#### EXERCISE DETAILS
Take the listing below and print exactly the lines starting at the line containing "Where should I click to: Open the candlestick" and ending at the line containing "Click the YouTube", both ends included, and no others.

#### INFORMATION GIVEN
──────
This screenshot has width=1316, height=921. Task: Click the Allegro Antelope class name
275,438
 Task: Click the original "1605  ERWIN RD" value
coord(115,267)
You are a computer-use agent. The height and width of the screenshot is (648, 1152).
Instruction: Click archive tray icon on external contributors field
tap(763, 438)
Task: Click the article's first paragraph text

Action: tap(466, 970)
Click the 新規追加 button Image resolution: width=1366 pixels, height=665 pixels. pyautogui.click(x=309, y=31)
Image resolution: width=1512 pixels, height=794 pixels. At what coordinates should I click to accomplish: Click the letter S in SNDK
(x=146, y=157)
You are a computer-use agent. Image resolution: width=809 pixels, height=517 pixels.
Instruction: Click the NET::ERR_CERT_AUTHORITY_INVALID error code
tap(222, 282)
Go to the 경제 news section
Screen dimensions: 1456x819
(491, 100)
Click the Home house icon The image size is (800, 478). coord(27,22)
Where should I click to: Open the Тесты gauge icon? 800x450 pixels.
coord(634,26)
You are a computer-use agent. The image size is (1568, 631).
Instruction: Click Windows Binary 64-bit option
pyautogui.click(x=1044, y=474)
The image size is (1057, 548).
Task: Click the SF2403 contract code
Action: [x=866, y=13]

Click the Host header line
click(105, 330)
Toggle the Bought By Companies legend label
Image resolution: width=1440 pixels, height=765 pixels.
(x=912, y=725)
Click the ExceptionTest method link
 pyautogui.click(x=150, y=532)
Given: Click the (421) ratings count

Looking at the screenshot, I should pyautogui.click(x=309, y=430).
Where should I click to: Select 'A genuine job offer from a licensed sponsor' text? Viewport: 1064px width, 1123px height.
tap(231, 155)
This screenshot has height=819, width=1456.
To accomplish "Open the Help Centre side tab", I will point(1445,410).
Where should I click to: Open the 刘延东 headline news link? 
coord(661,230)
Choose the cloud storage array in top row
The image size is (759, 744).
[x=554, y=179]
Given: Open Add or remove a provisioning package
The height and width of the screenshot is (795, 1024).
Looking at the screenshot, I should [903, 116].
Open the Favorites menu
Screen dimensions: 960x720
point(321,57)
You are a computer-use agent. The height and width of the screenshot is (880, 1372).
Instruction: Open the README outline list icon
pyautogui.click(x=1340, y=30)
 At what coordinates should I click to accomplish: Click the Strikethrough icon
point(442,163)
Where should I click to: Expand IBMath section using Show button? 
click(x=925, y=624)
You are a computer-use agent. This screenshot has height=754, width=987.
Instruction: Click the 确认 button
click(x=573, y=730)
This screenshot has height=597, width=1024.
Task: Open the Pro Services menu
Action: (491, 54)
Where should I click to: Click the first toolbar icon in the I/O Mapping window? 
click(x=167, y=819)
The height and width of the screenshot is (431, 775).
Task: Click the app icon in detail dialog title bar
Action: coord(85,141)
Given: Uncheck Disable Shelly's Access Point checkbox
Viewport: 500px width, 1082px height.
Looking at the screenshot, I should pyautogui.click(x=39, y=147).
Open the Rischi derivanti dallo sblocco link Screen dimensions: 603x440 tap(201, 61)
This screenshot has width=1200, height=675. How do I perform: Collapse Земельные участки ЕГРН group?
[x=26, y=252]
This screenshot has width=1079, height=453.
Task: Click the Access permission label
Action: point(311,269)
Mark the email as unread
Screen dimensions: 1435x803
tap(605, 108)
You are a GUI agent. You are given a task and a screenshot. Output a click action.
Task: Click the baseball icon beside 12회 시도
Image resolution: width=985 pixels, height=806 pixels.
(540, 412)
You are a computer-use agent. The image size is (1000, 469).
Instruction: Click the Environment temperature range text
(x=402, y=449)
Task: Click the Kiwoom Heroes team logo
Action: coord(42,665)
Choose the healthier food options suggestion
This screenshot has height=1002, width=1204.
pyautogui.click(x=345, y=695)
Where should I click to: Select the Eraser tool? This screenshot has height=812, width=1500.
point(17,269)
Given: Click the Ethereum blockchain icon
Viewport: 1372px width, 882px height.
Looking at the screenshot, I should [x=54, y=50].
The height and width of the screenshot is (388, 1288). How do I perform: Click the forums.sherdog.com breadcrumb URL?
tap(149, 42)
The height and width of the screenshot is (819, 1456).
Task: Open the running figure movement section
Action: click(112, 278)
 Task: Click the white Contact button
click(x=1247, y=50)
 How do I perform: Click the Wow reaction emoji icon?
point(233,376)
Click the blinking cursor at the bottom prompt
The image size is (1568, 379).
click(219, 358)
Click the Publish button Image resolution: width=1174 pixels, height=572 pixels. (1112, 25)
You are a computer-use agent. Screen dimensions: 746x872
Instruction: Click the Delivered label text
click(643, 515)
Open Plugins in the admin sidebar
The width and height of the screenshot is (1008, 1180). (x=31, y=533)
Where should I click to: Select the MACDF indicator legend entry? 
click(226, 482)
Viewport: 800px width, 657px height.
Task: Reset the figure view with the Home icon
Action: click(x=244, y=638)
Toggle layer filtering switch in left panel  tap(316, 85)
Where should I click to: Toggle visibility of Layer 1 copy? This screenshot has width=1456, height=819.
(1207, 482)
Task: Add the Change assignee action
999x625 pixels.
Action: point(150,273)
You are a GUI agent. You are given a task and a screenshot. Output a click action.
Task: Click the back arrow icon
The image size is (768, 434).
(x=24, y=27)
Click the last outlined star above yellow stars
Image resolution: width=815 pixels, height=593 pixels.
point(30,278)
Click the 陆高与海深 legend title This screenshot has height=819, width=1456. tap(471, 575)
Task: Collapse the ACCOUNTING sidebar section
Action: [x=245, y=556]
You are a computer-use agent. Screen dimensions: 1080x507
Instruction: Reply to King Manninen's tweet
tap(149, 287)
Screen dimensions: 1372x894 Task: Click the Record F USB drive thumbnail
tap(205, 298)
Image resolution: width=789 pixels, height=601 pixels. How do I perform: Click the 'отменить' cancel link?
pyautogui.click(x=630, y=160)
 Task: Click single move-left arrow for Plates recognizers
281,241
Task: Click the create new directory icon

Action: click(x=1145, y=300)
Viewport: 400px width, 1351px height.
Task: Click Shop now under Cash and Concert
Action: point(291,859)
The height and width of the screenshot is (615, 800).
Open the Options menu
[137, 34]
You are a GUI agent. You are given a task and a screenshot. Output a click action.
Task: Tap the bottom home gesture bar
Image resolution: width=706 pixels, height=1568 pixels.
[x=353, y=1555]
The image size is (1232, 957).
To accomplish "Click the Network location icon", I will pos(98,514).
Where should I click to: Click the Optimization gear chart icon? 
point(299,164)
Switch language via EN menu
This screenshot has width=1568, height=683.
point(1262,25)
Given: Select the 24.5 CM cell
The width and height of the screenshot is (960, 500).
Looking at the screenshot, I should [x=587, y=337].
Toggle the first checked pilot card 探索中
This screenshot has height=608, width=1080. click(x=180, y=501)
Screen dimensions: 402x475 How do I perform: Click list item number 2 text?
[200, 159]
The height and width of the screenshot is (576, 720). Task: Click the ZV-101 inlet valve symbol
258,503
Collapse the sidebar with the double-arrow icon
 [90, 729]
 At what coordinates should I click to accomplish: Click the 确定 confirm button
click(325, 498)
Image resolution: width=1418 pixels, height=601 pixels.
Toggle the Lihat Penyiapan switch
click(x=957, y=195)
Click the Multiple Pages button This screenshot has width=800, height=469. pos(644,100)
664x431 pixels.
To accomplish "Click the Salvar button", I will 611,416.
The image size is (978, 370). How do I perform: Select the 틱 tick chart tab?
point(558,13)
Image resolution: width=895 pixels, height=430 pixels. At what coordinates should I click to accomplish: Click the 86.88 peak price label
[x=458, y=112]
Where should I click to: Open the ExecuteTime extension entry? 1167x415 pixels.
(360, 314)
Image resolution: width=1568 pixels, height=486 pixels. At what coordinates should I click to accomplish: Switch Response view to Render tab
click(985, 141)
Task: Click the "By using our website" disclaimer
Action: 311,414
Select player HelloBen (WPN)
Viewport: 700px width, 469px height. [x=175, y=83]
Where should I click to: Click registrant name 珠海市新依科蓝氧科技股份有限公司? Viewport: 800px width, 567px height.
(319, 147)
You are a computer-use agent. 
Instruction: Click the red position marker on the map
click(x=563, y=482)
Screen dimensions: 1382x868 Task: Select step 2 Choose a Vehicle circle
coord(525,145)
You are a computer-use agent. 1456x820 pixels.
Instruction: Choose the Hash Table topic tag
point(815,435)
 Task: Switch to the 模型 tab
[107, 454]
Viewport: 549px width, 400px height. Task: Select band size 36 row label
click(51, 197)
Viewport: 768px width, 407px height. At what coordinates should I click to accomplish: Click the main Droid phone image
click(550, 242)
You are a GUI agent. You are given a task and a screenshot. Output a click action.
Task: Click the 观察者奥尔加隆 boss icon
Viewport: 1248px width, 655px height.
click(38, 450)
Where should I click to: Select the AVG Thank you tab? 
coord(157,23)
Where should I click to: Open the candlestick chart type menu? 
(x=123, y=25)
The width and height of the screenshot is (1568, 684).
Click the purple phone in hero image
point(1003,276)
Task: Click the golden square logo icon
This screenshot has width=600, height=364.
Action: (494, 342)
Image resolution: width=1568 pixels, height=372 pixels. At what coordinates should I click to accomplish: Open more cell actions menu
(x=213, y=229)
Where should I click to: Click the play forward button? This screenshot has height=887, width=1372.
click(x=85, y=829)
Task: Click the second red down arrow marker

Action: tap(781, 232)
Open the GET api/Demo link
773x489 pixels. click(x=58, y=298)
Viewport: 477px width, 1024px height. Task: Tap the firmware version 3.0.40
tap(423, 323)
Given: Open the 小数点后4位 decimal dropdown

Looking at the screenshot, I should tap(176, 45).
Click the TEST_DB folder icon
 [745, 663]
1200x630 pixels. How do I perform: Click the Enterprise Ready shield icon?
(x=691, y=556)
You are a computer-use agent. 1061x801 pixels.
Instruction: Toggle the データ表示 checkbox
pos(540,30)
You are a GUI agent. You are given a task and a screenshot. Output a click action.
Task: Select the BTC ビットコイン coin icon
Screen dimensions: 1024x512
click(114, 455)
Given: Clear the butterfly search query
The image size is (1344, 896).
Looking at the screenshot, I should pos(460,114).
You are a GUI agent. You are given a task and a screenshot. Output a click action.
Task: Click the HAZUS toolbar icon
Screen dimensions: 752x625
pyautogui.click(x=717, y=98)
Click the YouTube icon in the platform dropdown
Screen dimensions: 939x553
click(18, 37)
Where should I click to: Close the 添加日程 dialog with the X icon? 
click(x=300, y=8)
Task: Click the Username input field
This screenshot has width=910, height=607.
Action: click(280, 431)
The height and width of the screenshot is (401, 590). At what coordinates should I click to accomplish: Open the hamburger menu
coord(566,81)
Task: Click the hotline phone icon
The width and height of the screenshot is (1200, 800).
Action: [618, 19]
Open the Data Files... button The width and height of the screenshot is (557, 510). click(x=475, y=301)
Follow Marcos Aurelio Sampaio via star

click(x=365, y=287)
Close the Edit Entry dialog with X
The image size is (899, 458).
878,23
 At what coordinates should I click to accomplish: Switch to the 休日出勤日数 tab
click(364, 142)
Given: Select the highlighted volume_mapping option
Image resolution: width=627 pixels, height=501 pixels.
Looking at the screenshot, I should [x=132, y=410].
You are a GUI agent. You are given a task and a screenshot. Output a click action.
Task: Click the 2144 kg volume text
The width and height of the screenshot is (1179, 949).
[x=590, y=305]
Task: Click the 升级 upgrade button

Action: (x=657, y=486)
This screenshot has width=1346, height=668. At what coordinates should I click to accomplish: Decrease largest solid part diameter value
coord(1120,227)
──────
#### RESPONSE TO THE TASK
Where should I click to: Open the candlestick chart type menu? 
(x=123, y=25)
The width and height of the screenshot is (1568, 684).
Click the purple phone in hero image
point(1003,276)
Task: Click the golden square logo icon
This screenshot has width=600, height=364.
Action: (494, 342)
Image resolution: width=1568 pixels, height=372 pixels. At what coordinates should I click to accomplish: Open more cell actions menu
(x=213, y=229)
Where should I click to: Click the play forward button? This screenshot has height=887, width=1372.
click(x=85, y=829)
Task: Click the second red down arrow marker

Action: tap(781, 232)
Open the GET api/Demo link
773x489 pixels. click(x=58, y=298)
Viewport: 477px width, 1024px height. Task: Tap the firmware version 3.0.40
tap(423, 323)
Given: Open the 小数点后4位 decimal dropdown

Looking at the screenshot, I should tap(176, 45).
Click the TEST_DB folder icon
 [745, 663]
1200x630 pixels. How do I perform: Click the Enterprise Ready shield icon?
(x=691, y=556)
You are a computer-use agent. 1061x801 pixels.
Instruction: Toggle the データ表示 checkbox
pos(540,30)
You are a GUI agent. You are given a task and a screenshot. Output a click action.
Task: Select the BTC ビットコイン coin icon
Screen dimensions: 1024x512
click(114, 455)
Given: Clear the butterfly search query
The image size is (1344, 896).
Looking at the screenshot, I should pos(460,114).
You are a GUI agent. You are given a task and a screenshot. Output a click action.
Task: Click the HAZUS toolbar icon
Screen dimensions: 752x625
pyautogui.click(x=717, y=98)
Click the YouTube icon in the platform dropdown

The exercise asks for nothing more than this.